= GIVEN DATA =
┌──
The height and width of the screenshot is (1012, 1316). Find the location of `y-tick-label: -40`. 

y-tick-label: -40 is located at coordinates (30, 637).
└──
┌──
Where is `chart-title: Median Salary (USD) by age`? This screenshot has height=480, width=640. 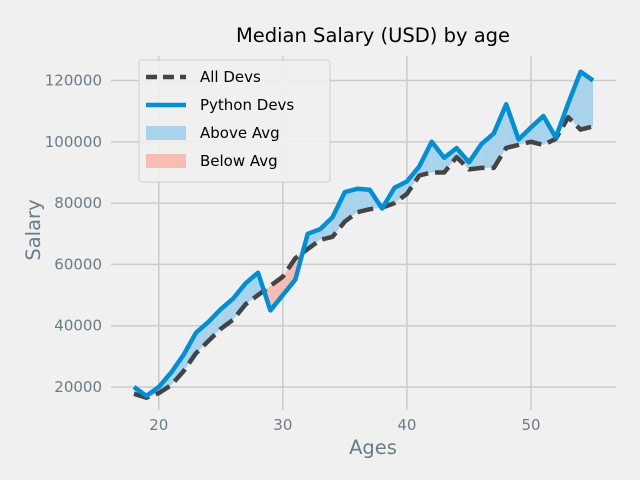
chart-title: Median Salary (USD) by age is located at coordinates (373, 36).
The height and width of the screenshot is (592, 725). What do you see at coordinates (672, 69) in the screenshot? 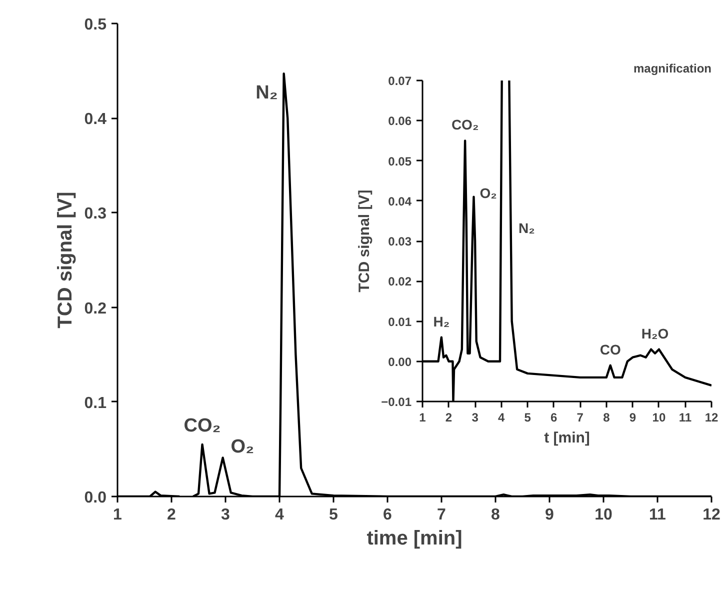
└──
┌──
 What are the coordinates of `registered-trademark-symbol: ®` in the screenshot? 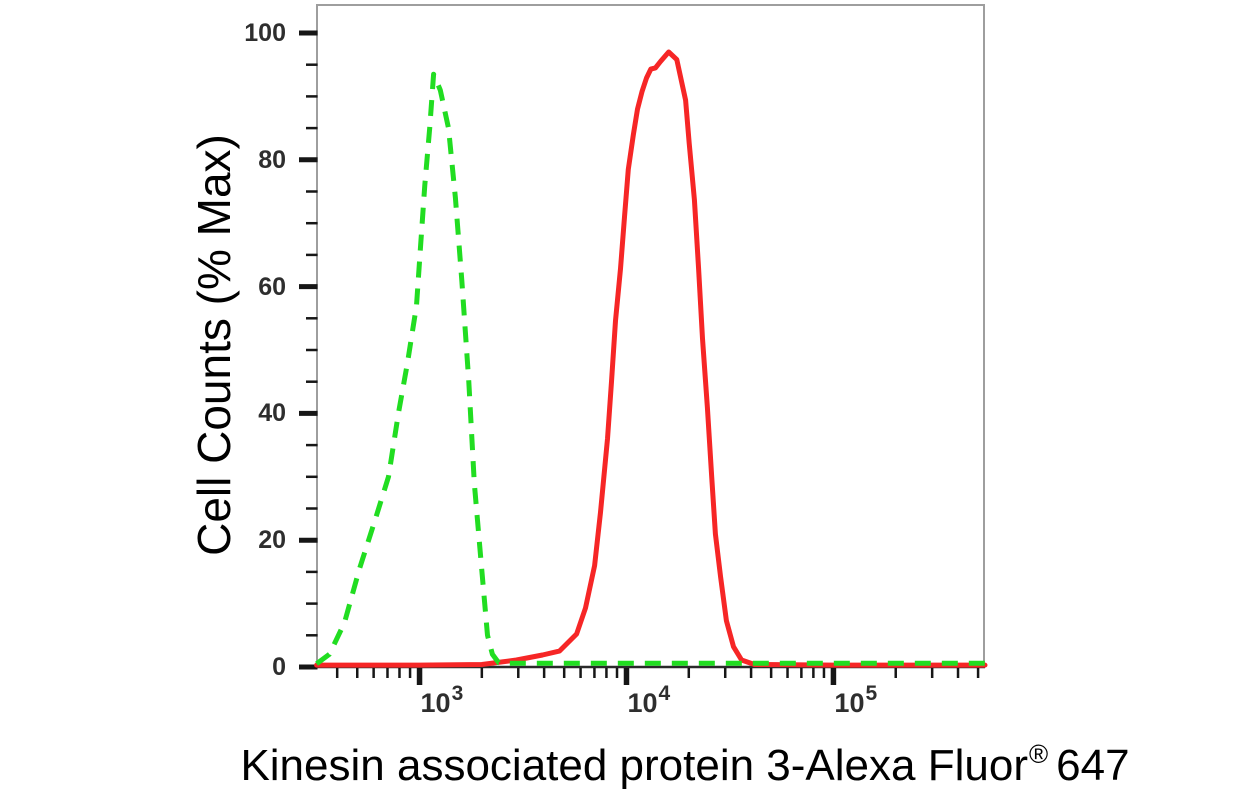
└──
= WORK ITEM =
Starting with the line that contains "The height and width of the screenshot is (1012, 1316)." and going on through the line that contains "y-tick-label: -40 is", express the lines of the entries above as a JSON list of strings, one string per line, with blank lines left out.

= EXPECTED ANSWER =
[
  "The height and width of the screenshot is (1012, 1316). Find the location of `y-tick-label: -40`. ",
  "y-tick-label: -40 is located at coordinates (30, 637)."
]